Building a GraalVM Python configuration can be achieved for the CE version like so:

mx --env ../../graal/vm/mx.vm/ce --exclude-components=slgm --dynamicimports /vm graalvm-show
mx --env ../../graal/vm/mx.vm/ce --exclude-components=slgm --dynamicimports /vm build

The first command will print some information about the GraalVM configuration that is about to be built, and the second will build it. IMPORTANT: The first command should tell you that the Config name is ce_python, otherwise the next commands will not work.
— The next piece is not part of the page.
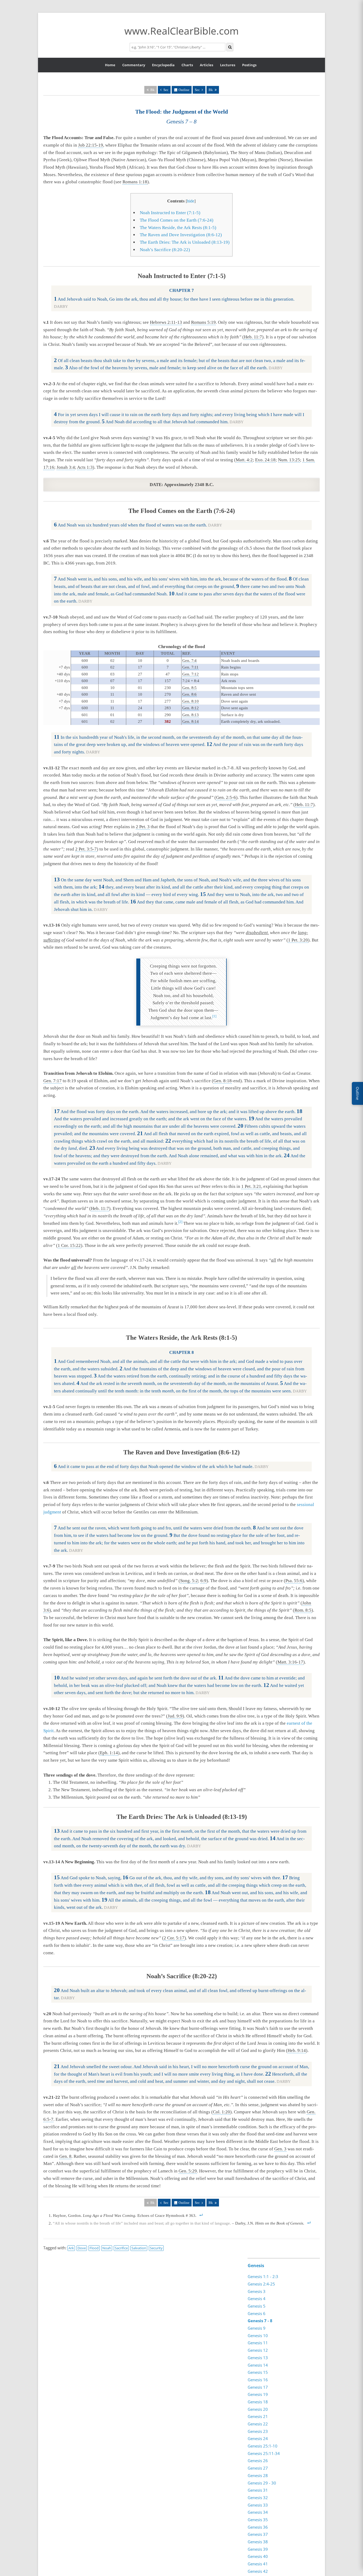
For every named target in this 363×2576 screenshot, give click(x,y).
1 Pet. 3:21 (251, 1186)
To run the JVM configuration:

mx --env ../../graal/vm/mx.vm/ce --exclude-components=slgm --dynamicimports /vm benchmark meso:nbody3 -- --python-vm=graalpython --jvm=graalvm-ce-python --jvm-config=jvm --python-vm-config=default --

To run the Native Image configuration:

mx --env ../../graal/vm/mx.vm/ce --exclude-components=slgm --dynamicimports /vm benchmark meso:nbody3 -- --python-vm=graalpython --jvm=graalvm-ce-python --jvm-config=native --python-vm-config=default --

Finding Memory Leaks

For best performance we keep references to long-lived user objects (mostly functions, classes, and modules) directly in the AST nodes when using the default configuration of a single Python context (as is used when running the launcher). For better sharing of warmup and where absolutely best peak performance is not needed, contexts can be configured with a shared engine and the ASTs will be shared across contexts. However, that implies we must not store any user objects strongly in the ASTs. We test that we have no PythonObjects alive after a Context is closed that are run as part of our JUnit tests. These can be run by themselves, for example, like so:

$ mx python-leak-test --lang python --shared-engine --code 'import site, json' --forbidden-class com.oracle.graal.python.builtins.objects.object.PythonObject --keep-dump

The --keep-dump option will print the heapdump location and leave the file there rather than deleting it. It can then be opened for example with VisualVM to check for the paths of any leaked object, if there are any.